Article Preview
Top1. Introduction
Data is the biggest assets after people for business, and it is a new driver of the world economic and social changes for today’s world. The volume of data that enterprise gathering every day is growing rapidly (Bala, Boussaid, & Alimazighi, 2017; Hefer, 2007). Every organization has its own data warehouse to store huge amount of business data. A data warehouse is designed to capture and store business data from another enterprise system for example, inventory system, supply chain management system, customer relationship management system. A data warehouse system allows business users and data analysts to drive values from data and make important decisions to grow their business.

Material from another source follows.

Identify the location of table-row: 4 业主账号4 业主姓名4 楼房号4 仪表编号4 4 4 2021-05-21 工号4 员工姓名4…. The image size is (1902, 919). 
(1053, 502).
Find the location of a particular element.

The world is changing with speed of light so new technology has come in market for data storage, data processing, and data analysis. New technologies including streaming data, data from connected devices on internet of things, cloud computing, social media, high tech power grid, is driving a much greater volume of data (CITO research, 2014; Hortonworks, 2014). This greater volume of data is driving higher user’s expectations and globalization of economics. Data generated from above-said resources is not only huge in term of volume but generate with high velocity and variety of data such as structured, unstructured and semi-structured. This kind of generated data is known as Big Data. The traditional data warehouse is not suitable to process and analyze Big Data. Now organizations are understanding that traditional data warehouse technologies can’t match their business need to compete in the ever-growing market.
As a result, every organization is turning toward Apache Hadoop for Big Data storage and gain insights from data. Hadoop is an open-source software which is used for distributed processing and distributed storage of huge amount of data sets on computer clusters commodity hardware. Apache Hadoop provides many services like storage of data, processing of data, data access, data governance, data security, data visualization, and operations. Adoption of Hadoop in organization is growing exponentially, according to Gartner survey in mid-2015, 26% enterprises already deploying and piloting Hadoop for practice next-generation data storage and processing framework. According to survey, 12% is planning to deploy very soon and 7 to 10 percent deploy within a year.

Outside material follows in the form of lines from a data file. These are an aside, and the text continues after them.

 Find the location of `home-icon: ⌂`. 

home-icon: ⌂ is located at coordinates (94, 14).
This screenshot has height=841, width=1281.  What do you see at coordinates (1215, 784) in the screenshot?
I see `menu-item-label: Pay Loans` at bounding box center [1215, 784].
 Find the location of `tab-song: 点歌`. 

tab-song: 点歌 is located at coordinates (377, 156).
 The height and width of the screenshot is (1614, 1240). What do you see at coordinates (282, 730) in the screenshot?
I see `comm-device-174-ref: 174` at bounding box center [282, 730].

Many organization experiences good success and growth in business with these early pursuits of mainstream Hadoop deployment in healthcare, retail, financial and e-commerce sectors. In starting Hadoop is used as tactical tools instead of strategic tool, because many opposed to replacing data warehouse. They have some questions and doubts about whether Hadoop can match their enterprise services for scalability, security, performance, and availability. But organizations know that they can’t continue with data warehouse due to some challenges which come with advancement in technology.

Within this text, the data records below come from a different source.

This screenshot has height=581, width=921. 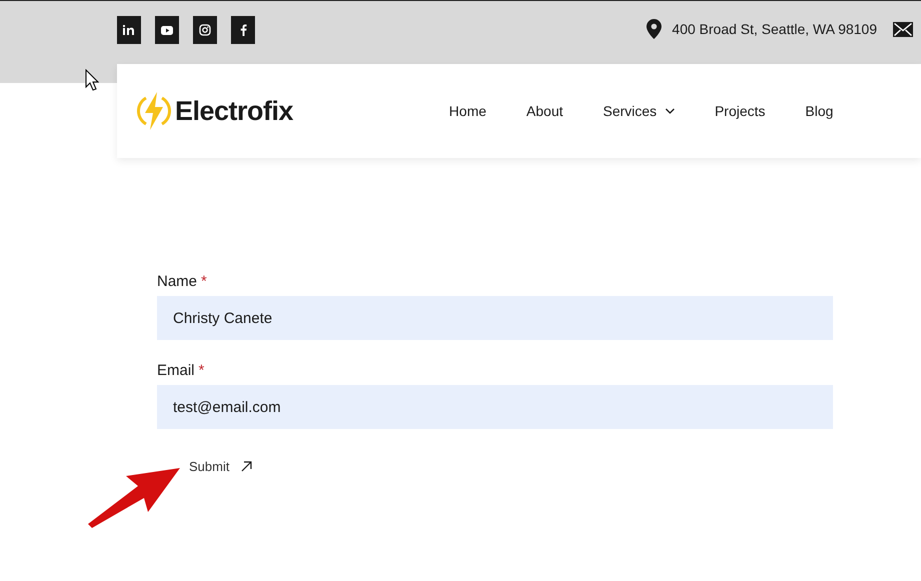 What do you see at coordinates (495, 407) in the screenshot?
I see `input-field: test@email.com` at bounding box center [495, 407].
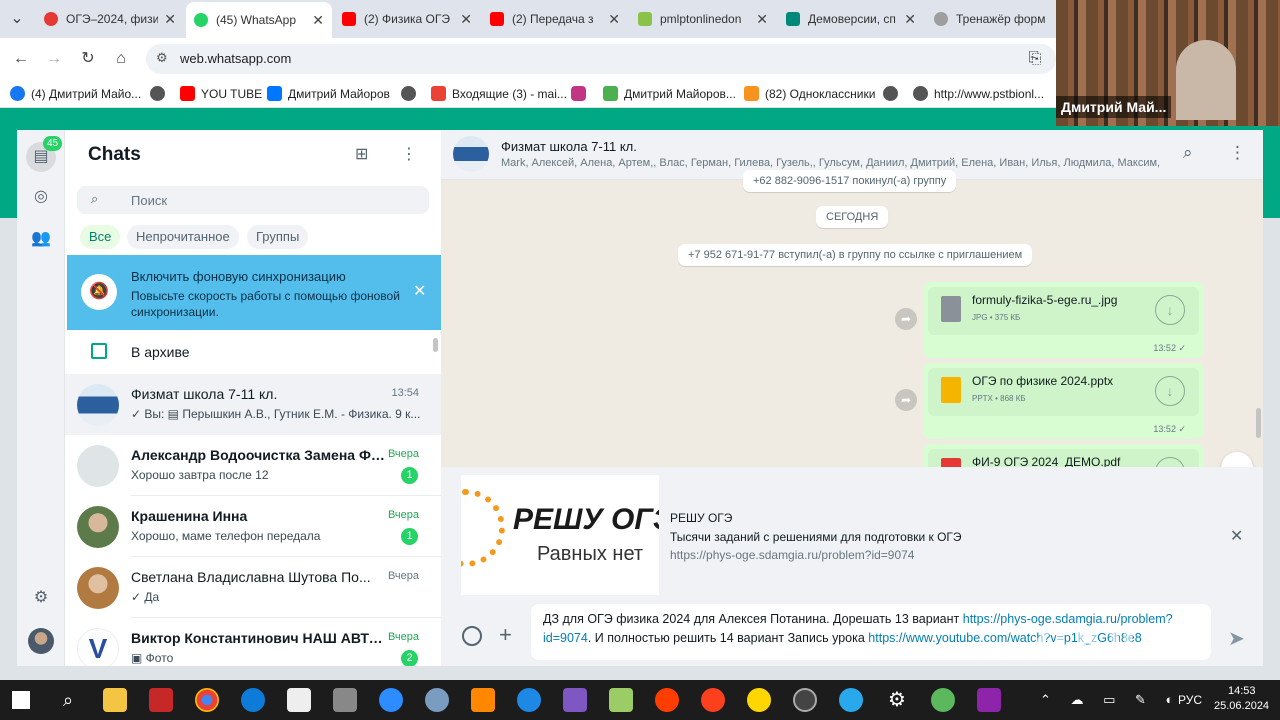 The image size is (1280, 720). What do you see at coordinates (121, 59) in the screenshot?
I see `home-icon: ⌂` at bounding box center [121, 59].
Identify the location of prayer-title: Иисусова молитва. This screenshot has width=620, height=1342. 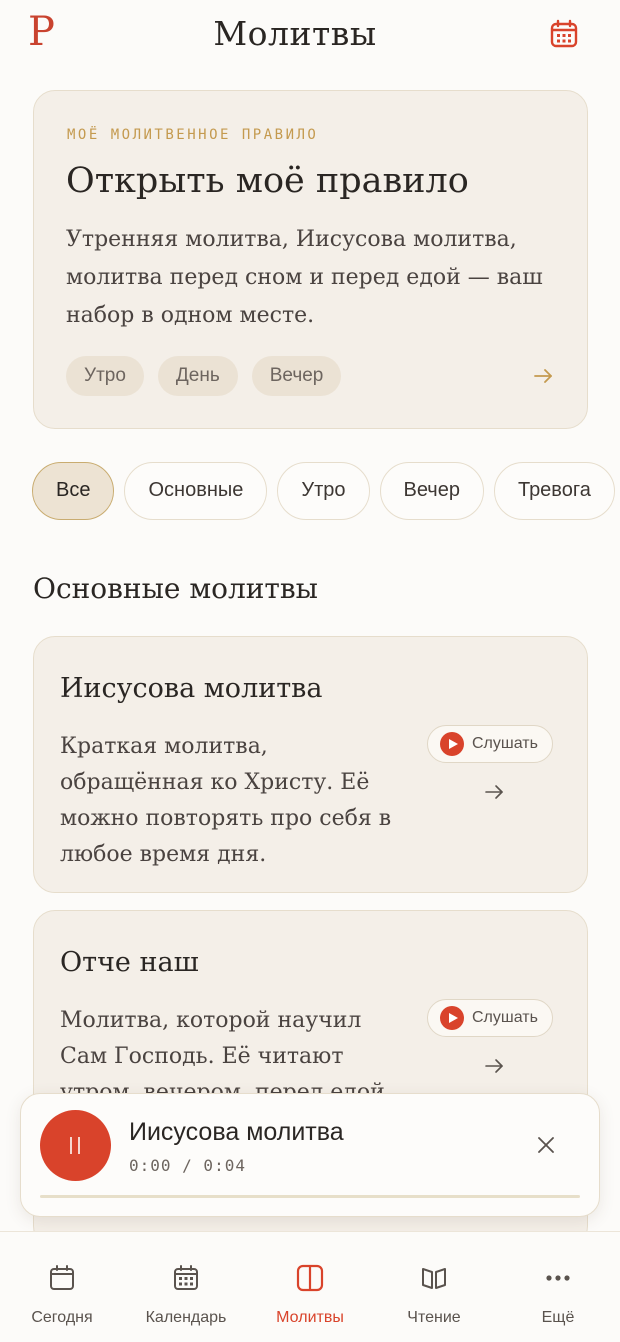
(192, 688).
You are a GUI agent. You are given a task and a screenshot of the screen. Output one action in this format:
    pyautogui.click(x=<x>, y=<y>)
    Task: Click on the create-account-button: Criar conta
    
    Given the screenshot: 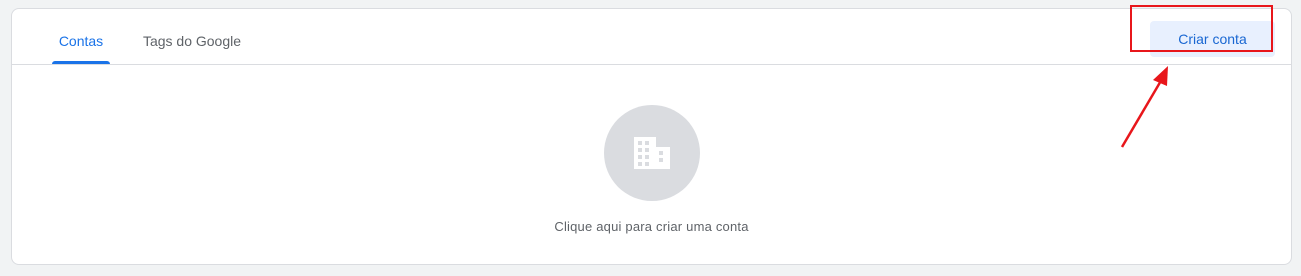 What is the action you would take?
    pyautogui.click(x=1212, y=39)
    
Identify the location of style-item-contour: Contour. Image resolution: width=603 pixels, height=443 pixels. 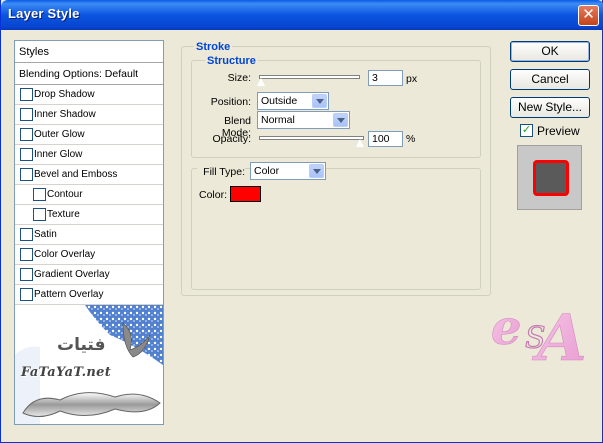
(89, 195).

As technology advancement enterprise data warehouse is not suitable for data storage for current market demand. Enterprise data warehouse works on the concept of schema-on-write architecture, to get data in data warehouse an extraction, transformation, and loading (ETL) process is required (Cha, Park, Kim, Pan, & Shin, 2018; Khine & Wang, 2018). With this architecture, organization design a data model and prepare an analytic plan before loading data. In other words, organization must know in starting, before loading data, how they are planning to use that data, and this is very limiting. Big data analytics want data storage who works on schema-on-read concept in which data is stored in raw format as data generated or in other words, there is no need to prepare an analytic plan before loading data, and no need to know ahead of time how they plan to use that data.